━━━ Provided records ━━━
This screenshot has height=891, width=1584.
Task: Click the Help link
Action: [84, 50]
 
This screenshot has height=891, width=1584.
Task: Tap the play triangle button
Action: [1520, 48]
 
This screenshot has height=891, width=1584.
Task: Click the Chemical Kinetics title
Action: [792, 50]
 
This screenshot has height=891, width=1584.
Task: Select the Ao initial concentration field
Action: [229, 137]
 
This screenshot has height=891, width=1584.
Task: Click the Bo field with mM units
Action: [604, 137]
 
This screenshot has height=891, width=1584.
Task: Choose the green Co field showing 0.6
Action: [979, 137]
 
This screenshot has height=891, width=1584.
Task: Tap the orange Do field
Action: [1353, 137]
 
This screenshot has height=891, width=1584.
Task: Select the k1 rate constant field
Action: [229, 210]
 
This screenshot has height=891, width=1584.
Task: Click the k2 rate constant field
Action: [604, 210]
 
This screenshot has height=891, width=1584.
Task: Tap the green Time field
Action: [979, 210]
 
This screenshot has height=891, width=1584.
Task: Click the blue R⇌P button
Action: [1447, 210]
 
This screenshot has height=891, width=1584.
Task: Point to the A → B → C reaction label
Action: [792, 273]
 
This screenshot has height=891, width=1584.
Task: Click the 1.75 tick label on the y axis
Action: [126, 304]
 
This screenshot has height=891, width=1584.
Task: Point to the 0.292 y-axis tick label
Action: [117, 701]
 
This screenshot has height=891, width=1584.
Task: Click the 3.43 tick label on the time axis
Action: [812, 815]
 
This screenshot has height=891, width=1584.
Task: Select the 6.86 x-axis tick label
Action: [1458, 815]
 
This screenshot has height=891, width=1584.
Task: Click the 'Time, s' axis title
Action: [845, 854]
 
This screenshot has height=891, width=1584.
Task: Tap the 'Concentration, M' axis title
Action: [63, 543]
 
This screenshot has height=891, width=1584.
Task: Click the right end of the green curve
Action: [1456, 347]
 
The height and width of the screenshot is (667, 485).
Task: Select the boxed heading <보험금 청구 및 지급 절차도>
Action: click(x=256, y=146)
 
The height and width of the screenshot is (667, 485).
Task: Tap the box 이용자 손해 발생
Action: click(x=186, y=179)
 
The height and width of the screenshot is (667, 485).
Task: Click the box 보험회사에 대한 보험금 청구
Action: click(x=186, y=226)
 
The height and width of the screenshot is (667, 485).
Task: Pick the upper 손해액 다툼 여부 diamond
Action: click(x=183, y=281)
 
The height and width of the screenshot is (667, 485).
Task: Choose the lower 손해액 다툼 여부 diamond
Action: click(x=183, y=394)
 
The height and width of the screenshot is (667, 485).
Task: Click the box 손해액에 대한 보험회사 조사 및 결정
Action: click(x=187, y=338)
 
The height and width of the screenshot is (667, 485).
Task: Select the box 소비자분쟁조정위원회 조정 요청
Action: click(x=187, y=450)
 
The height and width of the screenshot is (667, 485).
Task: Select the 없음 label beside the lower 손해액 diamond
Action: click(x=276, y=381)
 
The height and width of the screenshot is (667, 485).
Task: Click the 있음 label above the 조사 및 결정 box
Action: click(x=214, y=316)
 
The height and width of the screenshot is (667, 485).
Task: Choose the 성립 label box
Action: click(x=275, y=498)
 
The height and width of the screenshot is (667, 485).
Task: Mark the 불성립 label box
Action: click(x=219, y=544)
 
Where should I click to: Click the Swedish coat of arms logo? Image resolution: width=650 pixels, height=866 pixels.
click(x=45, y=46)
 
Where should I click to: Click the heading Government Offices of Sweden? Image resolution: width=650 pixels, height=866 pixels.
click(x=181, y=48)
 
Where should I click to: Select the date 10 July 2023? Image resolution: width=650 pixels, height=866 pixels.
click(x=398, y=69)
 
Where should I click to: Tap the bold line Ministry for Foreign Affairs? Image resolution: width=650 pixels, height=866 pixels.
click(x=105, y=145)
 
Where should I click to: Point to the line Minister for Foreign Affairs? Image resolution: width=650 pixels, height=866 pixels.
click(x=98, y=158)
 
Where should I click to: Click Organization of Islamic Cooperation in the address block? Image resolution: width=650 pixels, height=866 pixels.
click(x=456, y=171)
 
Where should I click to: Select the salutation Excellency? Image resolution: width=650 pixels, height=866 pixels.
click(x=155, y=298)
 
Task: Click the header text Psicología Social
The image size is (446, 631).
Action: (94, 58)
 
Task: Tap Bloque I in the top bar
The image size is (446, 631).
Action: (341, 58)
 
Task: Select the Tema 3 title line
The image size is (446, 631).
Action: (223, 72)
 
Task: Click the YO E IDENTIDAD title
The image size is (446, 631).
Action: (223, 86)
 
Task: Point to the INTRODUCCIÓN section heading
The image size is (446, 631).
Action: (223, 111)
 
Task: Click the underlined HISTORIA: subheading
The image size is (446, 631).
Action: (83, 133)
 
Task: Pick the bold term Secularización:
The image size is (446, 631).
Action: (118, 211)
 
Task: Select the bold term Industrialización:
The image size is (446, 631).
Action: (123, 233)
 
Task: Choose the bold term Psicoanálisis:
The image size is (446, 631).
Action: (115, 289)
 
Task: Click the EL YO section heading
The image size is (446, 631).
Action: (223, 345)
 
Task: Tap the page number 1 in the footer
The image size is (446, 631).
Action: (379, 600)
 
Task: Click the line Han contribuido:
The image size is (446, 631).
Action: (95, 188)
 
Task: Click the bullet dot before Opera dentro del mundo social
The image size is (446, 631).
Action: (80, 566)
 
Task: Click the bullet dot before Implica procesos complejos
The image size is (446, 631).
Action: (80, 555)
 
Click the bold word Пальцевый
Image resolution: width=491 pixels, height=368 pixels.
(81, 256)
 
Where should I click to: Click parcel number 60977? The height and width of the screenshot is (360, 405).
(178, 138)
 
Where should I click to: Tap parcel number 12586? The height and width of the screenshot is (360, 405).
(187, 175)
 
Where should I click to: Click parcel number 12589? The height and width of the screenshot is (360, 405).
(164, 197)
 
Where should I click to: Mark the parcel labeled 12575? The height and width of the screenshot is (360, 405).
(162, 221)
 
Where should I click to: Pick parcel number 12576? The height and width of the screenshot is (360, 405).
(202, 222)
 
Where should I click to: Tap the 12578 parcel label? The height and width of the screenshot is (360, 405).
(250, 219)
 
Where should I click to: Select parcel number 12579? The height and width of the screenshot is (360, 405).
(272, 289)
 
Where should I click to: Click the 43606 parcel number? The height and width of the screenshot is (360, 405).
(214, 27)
━━━
### Exercise instructions:
Give all the entries again, putting "screen capture" in place of every "screenshot" and leaving everything else unchanged.

### Response to the task:
This screen capture has height=891, width=1584.
Task: Click the Help link
Action: [84, 50]
 
This screen capture has height=891, width=1584.
Task: Tap the play triangle button
Action: [1520, 48]
 
This screen capture has height=891, width=1584.
Task: Click the Chemical Kinetics title
Action: [792, 50]
 
This screen capture has height=891, width=1584.
Task: Select the Ao initial concentration field
Action: [229, 137]
 
This screen capture has height=891, width=1584.
Task: Click the Bo field with mM units
Action: [604, 137]
 
This screen capture has height=891, width=1584.
Task: Choose the green Co field showing 0.6
Action: [979, 137]
 
This screen capture has height=891, width=1584.
Task: Tap the orange Do field
Action: [1353, 137]
 
This screen capture has height=891, width=1584.
Task: Select the k1 rate constant field
Action: [229, 210]
 
This screen capture has height=891, width=1584.
Task: Click the k2 rate constant field
Action: [604, 210]
 
This screen capture has height=891, width=1584.
Task: Tap the green Time field
Action: [979, 210]
 
This screen capture has height=891, width=1584.
Task: Click the blue R⇌P button
Action: [1447, 210]
 
This screen capture has height=891, width=1584.
Task: Point to the A → B → C reaction label
Action: [792, 273]
 
This screen capture has height=891, width=1584.
Task: Click the 1.75 tick label on the y axis
Action: [126, 304]
 
This screen capture has height=891, width=1584.
Task: Point to the 0.292 y-axis tick label
Action: [117, 701]
 
This screen capture has height=891, width=1584.
Task: Click the 3.43 tick label on the time axis
Action: [812, 815]
 
This screen capture has height=891, width=1584.
Task: Select the 6.86 x-axis tick label
Action: [1458, 815]
 
This screen capture has height=891, width=1584.
Task: Click the 'Time, s' axis title
Action: [845, 854]
 
This screen capture has height=891, width=1584.
Task: Tap the 'Concentration, M' axis title
Action: [63, 543]
 
This screen capture has height=891, width=1584.
Task: Click the right end of the green curve
Action: [1456, 347]
 
The height and width of the screen capture is (667, 485).
Task: Select the boxed heading <보험금 청구 및 지급 절차도>
Action: click(x=256, y=146)
 
The height and width of the screen capture is (667, 485).
Task: Tap the box 이용자 손해 발생
Action: click(x=186, y=179)
 
The height and width of the screen capture is (667, 485).
Task: Click the box 보험회사에 대한 보험금 청구
Action: click(x=186, y=226)
 
The height and width of the screen capture is (667, 485).
Task: Pick the upper 손해액 다툼 여부 diamond
Action: click(x=183, y=281)
 
The height and width of the screen capture is (667, 485).
Task: Choose the lower 손해액 다툼 여부 diamond
Action: click(x=183, y=394)
 
The height and width of the screen capture is (667, 485).
Task: Click the box 손해액에 대한 보험회사 조사 및 결정
Action: click(x=187, y=338)
 
The height and width of the screen capture is (667, 485).
Task: Select the box 소비자분쟁조정위원회 조정 요청
Action: click(x=187, y=450)
 
The height and width of the screen capture is (667, 485).
Task: Select the 없음 label beside the lower 손해액 diamond
Action: click(x=276, y=381)
 
The height and width of the screen capture is (667, 485).
Task: Click the 있음 label above the 조사 및 결정 box
Action: click(x=214, y=316)
 
The height and width of the screen capture is (667, 485).
Task: Choose the 성립 label box
Action: click(x=275, y=498)
 
The height and width of the screen capture is (667, 485).
Task: Mark the 불성립 label box
Action: click(x=219, y=544)
 
Where should I click to: Click the Swedish coat of arms logo? Image resolution: width=650 pixels, height=866 pixels.
click(x=45, y=46)
 
Where should I click to: Click the heading Government Offices of Sweden? Image resolution: width=650 pixels, height=866 pixels.
click(x=181, y=48)
 
Where should I click to: Select the date 10 July 2023? Image resolution: width=650 pixels, height=866 pixels.
click(x=398, y=69)
 
Where should I click to: Tap the bold line Ministry for Foreign Affairs? Image resolution: width=650 pixels, height=866 pixels.
click(x=105, y=145)
 
Where should I click to: Point to the line Minister for Foreign Affairs? Image resolution: width=650 pixels, height=866 pixels.
click(x=98, y=158)
 
Where should I click to: Click Organization of Islamic Cooperation in the address block? Image resolution: width=650 pixels, height=866 pixels.
click(x=456, y=171)
 
Where should I click to: Select the salutation Excellency? Image resolution: width=650 pixels, height=866 pixels.
click(x=155, y=298)
 
Task: Click the header text Psicología Social
The image size is (446, 631).
Action: (94, 58)
 
Task: Tap Bloque I in the top bar
The image size is (446, 631).
Action: (341, 58)
 
Task: Select the Tema 3 title line
The image size is (446, 631).
Action: (223, 72)
 
Task: Click the YO E IDENTIDAD title
The image size is (446, 631).
Action: (223, 86)
 
Task: Point to the INTRODUCCIÓN section heading
The image size is (446, 631).
Action: (223, 111)
 
Task: Click the underlined HISTORIA: subheading
The image size is (446, 631).
Action: (83, 133)
 
Task: Pick the bold term Secularización:
The image size is (446, 631).
Action: (118, 211)
 
Task: Select the bold term Industrialización:
The image size is (446, 631).
Action: (123, 233)
 
Task: Choose the bold term Psicoanálisis:
The image size is (446, 631).
Action: (115, 289)
 
Task: Click the EL YO section heading
The image size is (446, 631).
Action: (223, 345)
 
Task: Tap the page number 1 in the footer
The image size is (446, 631).
Action: (379, 600)
 
Task: Click the line Han contribuido:
The image size is (446, 631).
Action: (95, 188)
 
Task: Click the bullet dot before Opera dentro del mundo social
The image size is (446, 631).
Action: (80, 566)
 
Task: Click the bullet dot before Implica procesos complejos
The image size is (446, 631).
Action: (80, 555)
 
Click the bold word Пальцевый
Image resolution: width=491 pixels, height=368 pixels.
(81, 256)
 
Where should I click to: Click parcel number 60977? The height and width of the screen capture is (360, 405).
(178, 138)
 
Where should I click to: Tap parcel number 12586? The height and width of the screen capture is (360, 405).
(187, 175)
 
Where should I click to: Click parcel number 12589? The height and width of the screen capture is (360, 405).
(164, 197)
 
Where should I click to: Mark the parcel labeled 12575? The height and width of the screen capture is (360, 405).
(162, 221)
 
Where should I click to: Pick parcel number 12576? The height and width of the screen capture is (360, 405).
(202, 222)
 
Where should I click to: Tap the 12578 parcel label? The height and width of the screen capture is (360, 405).
(250, 219)
 
Where should I click to: Select parcel number 12579? The height and width of the screen capture is (360, 405).
(272, 289)
 
Where should I click to: Click the 43606 parcel number? The height and width of the screen capture is (360, 405).
(214, 27)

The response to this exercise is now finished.